Group membership consists representatives of 17 organisations (mainly NGOs such as the Wildlife Trust for Birmingham and the Black Country) and individuals with professional interest in Eastside. In 2002, the Eastside Sustainability Advisory Group collectively produced a document 'Sustainable Eastside – A Vision for the Future', which lays out a vision for how Eastside can be socially, environmentally and economically successful and responsible. This was funded by Birmingham City Council's Environmental Services department.

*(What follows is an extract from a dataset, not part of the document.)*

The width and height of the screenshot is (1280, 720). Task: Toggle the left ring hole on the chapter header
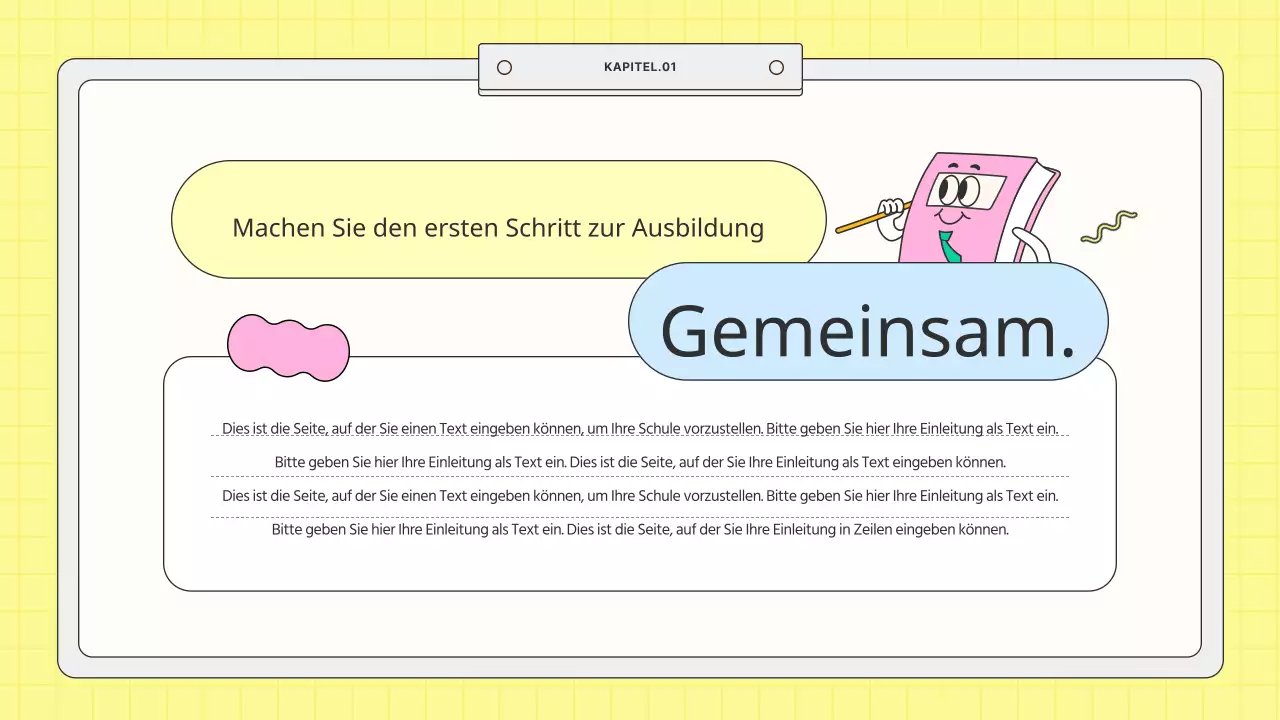tap(504, 67)
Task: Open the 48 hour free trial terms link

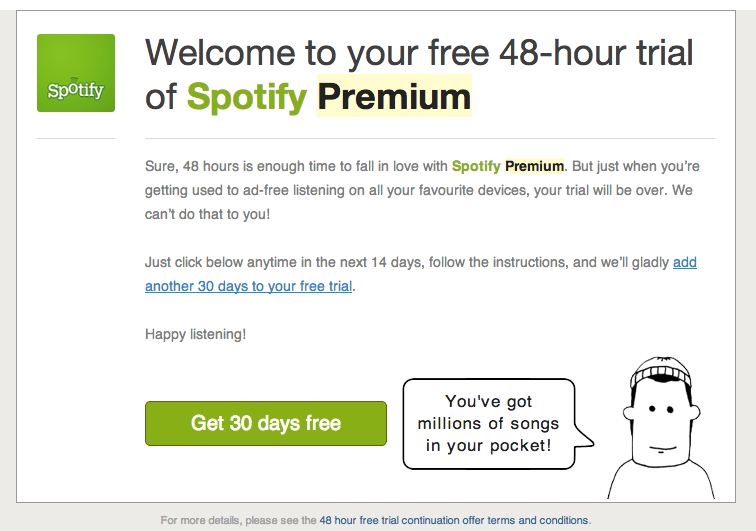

The project continues to develop guidance, policy and procedure recommendations. These will be submitted to Birmingham City Council to consider for adoption within their planning guidance and advice to the public. Policy and decision makers will be targeted to raise awareness of sustainability and ensure relevant information is made available.

==Arts and culture==
Since 2006, Eastside has hosted a number of events as part of ArtsFest. In 2006, The Eastside Arts Picnic was held at Curzon Street Station and the Eastside Green opposite. Island House hosted a collection of visual art pieces known as the ArtsFest Art Gallery and outside the building was the showcase for Vibrant Fibre, which consisted of murals. In 2007, a sound and light show was held on the site of Curzon Park. Late in 2008, a new artist-run public gallery called Eastside Projects opened with an evolving exhibition including architecture, performance and the full gamut of visual art forms by artists from local and international artists including Liam Gillick, Laureana Toledo and Heather & Ivan Morison. The gallery is located on Heath Mill Lane and, along with Ikon Eastside and Vivid, now forms part of the largest concentration of contemporary art venues in the city.

A sound guide was created by Sound Arts Practice Liminal for Warwick Bar in which the public were invited to download the sound palate and walk around the canals.

Curzon Street Station is becoming a centre for arts in the Eastside with exhibitions including a neon light show at the base of the steps leading to the entrance of the building, which took place during June 2007. Also based in Eastside is Ikon Eastside, a branch of the Ikon Gallery, Eastside Projects and VIVID.

== Future plans ==
Birmingham City Council's Big City Plan outlines ongoing and future developments in Eastside, aiming to create a sustainable, mixed-use district that integrates residential, commercial, and recreational spaces. The plan emphasizes the importance of green spaces, improved transportation links, and the preservation of the area's industrial heritage.